* Exercise goal
Leave the images out and repeat the data exactly as given.

* Source records

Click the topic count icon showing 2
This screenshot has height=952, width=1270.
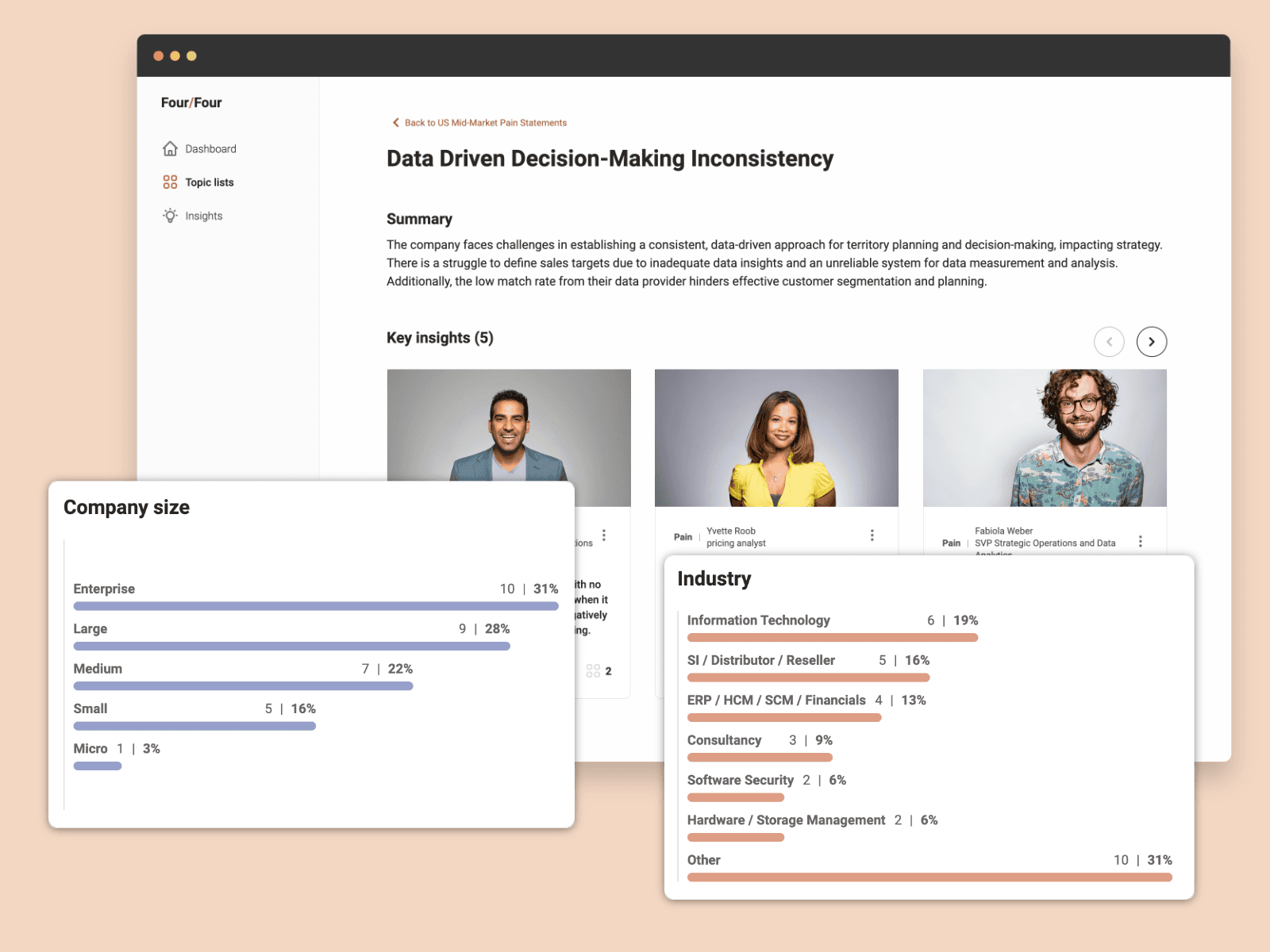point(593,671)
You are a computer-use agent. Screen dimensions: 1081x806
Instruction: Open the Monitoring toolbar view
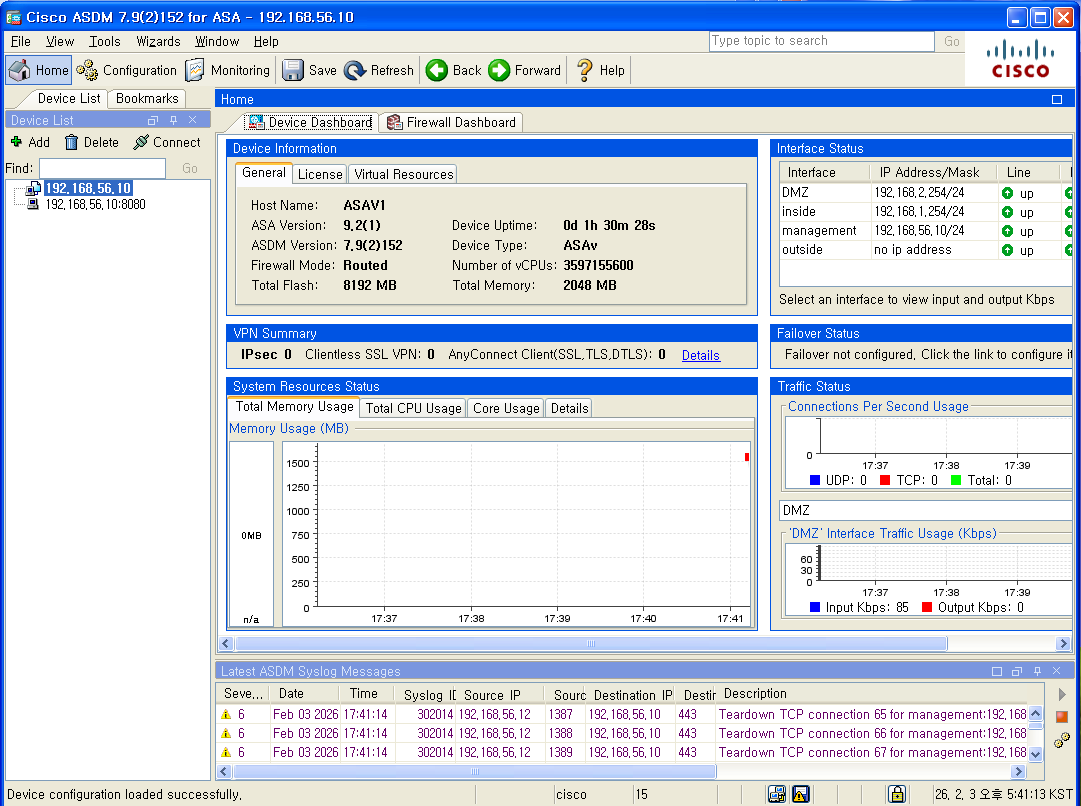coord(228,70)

* Exercise result
Click the topic count icon showing 2
This screenshot has height=952, width=1270.
point(593,671)
You are a computer-use agent. Screen dimensions: 1081x806
Instruction: Open the Monitoring toolbar view
coord(228,70)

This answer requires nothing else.